Hi
I’m trying to use the cuda memory pool with cudaMallocAsync and cudaFreeAsync. I tried a very simple example to see how it works, and it seems to work correctly, though I get a lot of errors when running with cuda-memcheck. My code looks something like:
uint8_t* devPtr;
cudaMallocAsync(&devPtr, 1, stream);
cudaMemsetAsync(devPtr, 0, 1, stream);
cudaMemcpyAsync(hostPtr, devPtr, 1, cudaMemcpyDefault, stream);
cudaFreeAsync(devPtr, stream);
When I run this through cuda-memcheck I get errors like:
========= Host API memory access error at host access to 0x302000600 of size 1 bytes
========= Invalid start allocation on access by cudaMemcopy source.
========= Saved host backtrace up to driver entry point at error
========= Host Frame:/lib/x86_64-linux-gnu/libcuda.so (cuMemcpyAsync + 0x209) [0x225f09]

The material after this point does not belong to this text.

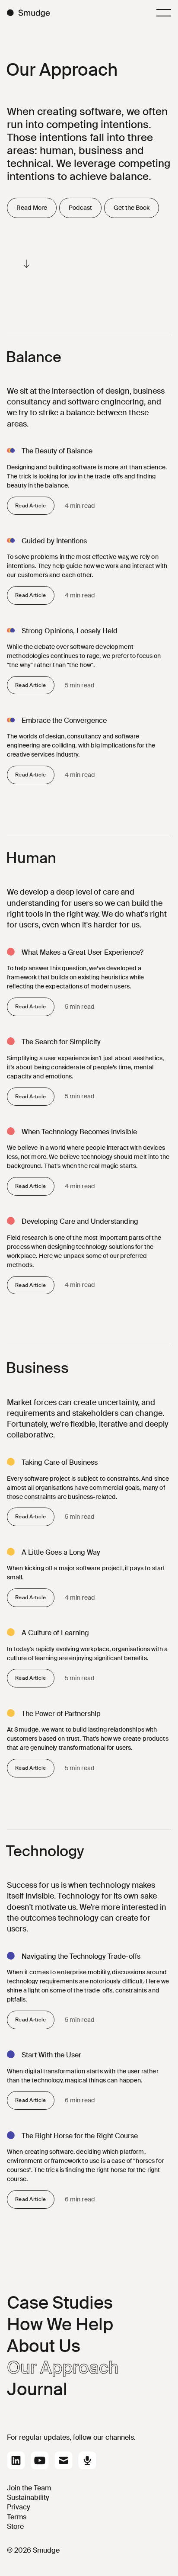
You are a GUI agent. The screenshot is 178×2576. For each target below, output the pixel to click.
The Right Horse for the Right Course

Is there a known incompatibility between cuda-memcheck and the cuda memory pool? Or am I missing something when using the async malloc/free?
Edit: I just tested the example in cuda-samples/Samples/streamOrderedAllocation/
, and the exact same thing happens there. Lots of errors when running with cuda-memcheck.
Thanks
Yannick